Qu’envisagez-vous pour la suite ?
M.H. : Un chantier important est la formation. Nous avons développé le diplôme universitaire « Cancer – Travail – Environnement » , pour former les professionnels de santé, les assistantes sociales, les représentants syndicaux ou encore les acteurs associatifs (associations de malades par exemple) aux enjeux liés aux cancers d’origine professionnelle et environnementale. Par ailleurs, nous projetons de développer un dispositif transférable d’accès aux droits pour briser l’invisibilité des cancers professionnels. Ce dispositif donnerait aux services oncologiques les moyens de poser systématiquement la question des expositions professionnelles subies par les personnes chez qui un cancer est diagnostiqué et d’accompagner les malades éligibles vers l’accès au droit. Le financement de ce type de recherche-action est un combat de tous les jours.
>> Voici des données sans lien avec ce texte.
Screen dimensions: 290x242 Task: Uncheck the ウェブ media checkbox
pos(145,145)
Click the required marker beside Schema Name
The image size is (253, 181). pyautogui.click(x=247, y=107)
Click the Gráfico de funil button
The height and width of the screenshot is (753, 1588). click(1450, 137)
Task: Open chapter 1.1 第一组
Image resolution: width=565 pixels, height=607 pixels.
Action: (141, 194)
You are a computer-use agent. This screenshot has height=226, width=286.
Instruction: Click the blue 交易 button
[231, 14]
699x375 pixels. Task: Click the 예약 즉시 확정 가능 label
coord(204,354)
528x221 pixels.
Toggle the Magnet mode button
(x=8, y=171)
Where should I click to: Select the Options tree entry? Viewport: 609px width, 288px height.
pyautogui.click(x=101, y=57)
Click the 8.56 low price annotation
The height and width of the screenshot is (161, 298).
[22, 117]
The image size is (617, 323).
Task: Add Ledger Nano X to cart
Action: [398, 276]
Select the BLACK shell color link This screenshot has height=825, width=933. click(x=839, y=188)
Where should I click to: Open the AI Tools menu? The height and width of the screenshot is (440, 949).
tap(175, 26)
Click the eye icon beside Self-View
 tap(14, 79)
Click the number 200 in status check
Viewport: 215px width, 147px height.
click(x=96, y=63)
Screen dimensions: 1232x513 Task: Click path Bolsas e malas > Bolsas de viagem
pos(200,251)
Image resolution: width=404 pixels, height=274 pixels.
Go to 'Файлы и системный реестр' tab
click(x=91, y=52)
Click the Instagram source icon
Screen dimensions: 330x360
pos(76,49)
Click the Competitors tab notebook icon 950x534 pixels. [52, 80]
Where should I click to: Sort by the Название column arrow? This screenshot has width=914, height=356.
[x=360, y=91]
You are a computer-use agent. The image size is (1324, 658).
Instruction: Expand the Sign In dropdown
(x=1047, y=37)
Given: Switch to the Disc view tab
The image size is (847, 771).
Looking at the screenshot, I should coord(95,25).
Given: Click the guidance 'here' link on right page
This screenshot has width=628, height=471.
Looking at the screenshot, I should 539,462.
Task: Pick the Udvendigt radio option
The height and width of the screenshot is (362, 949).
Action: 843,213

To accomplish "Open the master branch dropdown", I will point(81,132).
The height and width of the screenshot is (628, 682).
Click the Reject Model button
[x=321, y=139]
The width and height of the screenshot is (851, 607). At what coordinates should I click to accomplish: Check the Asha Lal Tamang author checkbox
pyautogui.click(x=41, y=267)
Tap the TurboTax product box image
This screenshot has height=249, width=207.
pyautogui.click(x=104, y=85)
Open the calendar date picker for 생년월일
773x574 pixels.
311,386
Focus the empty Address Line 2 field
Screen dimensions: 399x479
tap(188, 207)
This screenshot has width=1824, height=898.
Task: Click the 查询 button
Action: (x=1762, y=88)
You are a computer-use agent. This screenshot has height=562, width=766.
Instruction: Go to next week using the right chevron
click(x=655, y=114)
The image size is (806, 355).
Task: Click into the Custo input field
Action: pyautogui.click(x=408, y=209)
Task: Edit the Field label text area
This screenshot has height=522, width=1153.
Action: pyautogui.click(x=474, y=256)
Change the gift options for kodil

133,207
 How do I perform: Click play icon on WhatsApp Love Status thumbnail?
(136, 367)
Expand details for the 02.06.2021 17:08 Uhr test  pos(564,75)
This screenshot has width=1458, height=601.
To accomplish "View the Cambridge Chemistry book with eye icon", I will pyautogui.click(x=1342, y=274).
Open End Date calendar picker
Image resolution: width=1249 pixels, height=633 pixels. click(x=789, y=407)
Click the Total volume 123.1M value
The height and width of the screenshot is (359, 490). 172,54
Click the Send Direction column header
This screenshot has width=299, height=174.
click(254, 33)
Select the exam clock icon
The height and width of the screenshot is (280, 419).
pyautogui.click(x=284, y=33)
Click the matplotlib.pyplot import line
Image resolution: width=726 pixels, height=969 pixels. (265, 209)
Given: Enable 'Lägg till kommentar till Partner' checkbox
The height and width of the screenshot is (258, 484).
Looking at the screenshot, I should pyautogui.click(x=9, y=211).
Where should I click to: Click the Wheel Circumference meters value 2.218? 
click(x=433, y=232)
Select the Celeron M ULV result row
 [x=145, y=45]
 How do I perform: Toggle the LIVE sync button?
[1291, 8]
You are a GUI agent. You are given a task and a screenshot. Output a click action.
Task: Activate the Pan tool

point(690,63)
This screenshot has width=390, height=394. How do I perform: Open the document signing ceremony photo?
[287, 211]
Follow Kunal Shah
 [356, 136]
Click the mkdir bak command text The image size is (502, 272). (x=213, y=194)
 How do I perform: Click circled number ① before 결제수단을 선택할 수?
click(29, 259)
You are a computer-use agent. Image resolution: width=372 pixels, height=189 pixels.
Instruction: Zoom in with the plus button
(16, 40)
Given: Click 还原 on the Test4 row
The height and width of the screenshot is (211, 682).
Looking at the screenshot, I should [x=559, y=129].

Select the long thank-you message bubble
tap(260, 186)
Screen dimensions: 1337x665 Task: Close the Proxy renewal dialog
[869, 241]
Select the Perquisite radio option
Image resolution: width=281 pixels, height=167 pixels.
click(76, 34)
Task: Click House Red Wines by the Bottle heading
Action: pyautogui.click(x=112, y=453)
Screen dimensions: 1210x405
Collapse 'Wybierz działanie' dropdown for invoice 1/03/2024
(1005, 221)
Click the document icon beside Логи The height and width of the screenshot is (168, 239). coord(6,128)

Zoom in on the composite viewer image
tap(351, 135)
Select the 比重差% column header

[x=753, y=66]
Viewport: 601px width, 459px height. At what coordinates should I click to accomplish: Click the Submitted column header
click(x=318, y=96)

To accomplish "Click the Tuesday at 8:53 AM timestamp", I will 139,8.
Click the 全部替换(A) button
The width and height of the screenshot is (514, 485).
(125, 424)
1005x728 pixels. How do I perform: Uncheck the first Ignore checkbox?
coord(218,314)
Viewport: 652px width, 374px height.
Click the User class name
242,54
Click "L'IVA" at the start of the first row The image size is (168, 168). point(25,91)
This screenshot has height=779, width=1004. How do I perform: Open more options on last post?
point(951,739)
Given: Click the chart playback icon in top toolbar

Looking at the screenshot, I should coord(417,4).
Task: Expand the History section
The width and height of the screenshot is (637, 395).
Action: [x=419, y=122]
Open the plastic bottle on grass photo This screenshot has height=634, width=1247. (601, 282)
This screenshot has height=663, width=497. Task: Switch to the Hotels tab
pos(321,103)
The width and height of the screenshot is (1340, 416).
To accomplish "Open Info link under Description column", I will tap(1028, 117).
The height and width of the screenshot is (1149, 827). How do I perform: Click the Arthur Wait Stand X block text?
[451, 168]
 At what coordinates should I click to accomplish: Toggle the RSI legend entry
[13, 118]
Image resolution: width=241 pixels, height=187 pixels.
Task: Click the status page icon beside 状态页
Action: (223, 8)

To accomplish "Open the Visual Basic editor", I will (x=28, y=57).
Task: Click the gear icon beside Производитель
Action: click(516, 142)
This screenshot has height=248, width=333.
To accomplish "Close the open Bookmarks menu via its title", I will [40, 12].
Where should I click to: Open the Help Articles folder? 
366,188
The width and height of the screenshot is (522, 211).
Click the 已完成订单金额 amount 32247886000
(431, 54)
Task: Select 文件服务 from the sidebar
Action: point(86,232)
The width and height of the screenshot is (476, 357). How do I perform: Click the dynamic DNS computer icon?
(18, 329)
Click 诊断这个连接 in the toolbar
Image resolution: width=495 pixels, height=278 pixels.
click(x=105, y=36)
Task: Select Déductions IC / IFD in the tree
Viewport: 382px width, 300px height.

Pour nous permettre de poursuivre nos actions, nous avons lancé un appel à dons, via le Fonds de dotation « Agir contre les cancers du Travail ».
La Mutuelle Familiale vous soutient financièrement. Que vous apporte cette aide ?
M.H. : Notre Groupement fonctionne en grande partie grâce à des financements obtenus dans le cadre d’appels à projets compétitifs, dont l’issue est par nature incertaine. L’aide non conditionnelle de La Mutuelle Familiale contribue à un financement-socle, qui nous permet de stabiliser l’équipe et de développer des projets, qui seront en partie financés via appels à projets. Comme j’ai pu le dire lors du colloque au Sénat en février 2024, ou dans le cadre de l’association Mutuelles pour la santé planétaire (3), il est important et encourageant que les mutuelles se saisissent de leur rôle d’acteurs de santé publique, comme le fait La Mutuelle Familiale.
- Sont membres du GIS, le Centre hospitalier d’Avignon, Avignon Université, le Ministère de l’Agriculture, de la Souveraineté alimentaire et de la Forêt, la Direction Régionale de l’Économie, de l’Emploi, du Travail et des Solidarités en Provence-Alpes-Côte d’Azur (DREETS PACA), la Ligue contre le Cancer (Comité départemental du Vaucluse), l’Association Interentreprises pour la Santé au Travail du Vaucluse (AIST 84), l’Association Phyto-Victimes, la Commission de Recherche et d’Information Indépendantes sur la Radioactivité (CRIIRAD), l’Association Cancer Aide Information aux Entrepreneurs du Vaucluse (CAIRE 84), le Comité Départemental d’Éducation pour la Santé de Vaucluse (CoDES 84), l’Association Ensemble Leucémies Lymphomes Espoir (ELLyE) et, depuis 2025, La Mutuelle Familiale. Le Conseil régional de la Région Sud/PACA et l’ARS PACA sont membres invités.
- Moritz Hunsmann, Benjamin Lysaniuk. Faire entrer en résonance santé-travail et santé-environnement. Écologie & politique : sciences, culture, société, 2019, 58 (1), pp. 83-106. ⟨10.3917/ecopo1.058.0083⟩. ⟨halshs-02142293⟩
- (3) Groupe de mutuelles réunies pour faire face à la toxicité de l’amiante et des pesticides.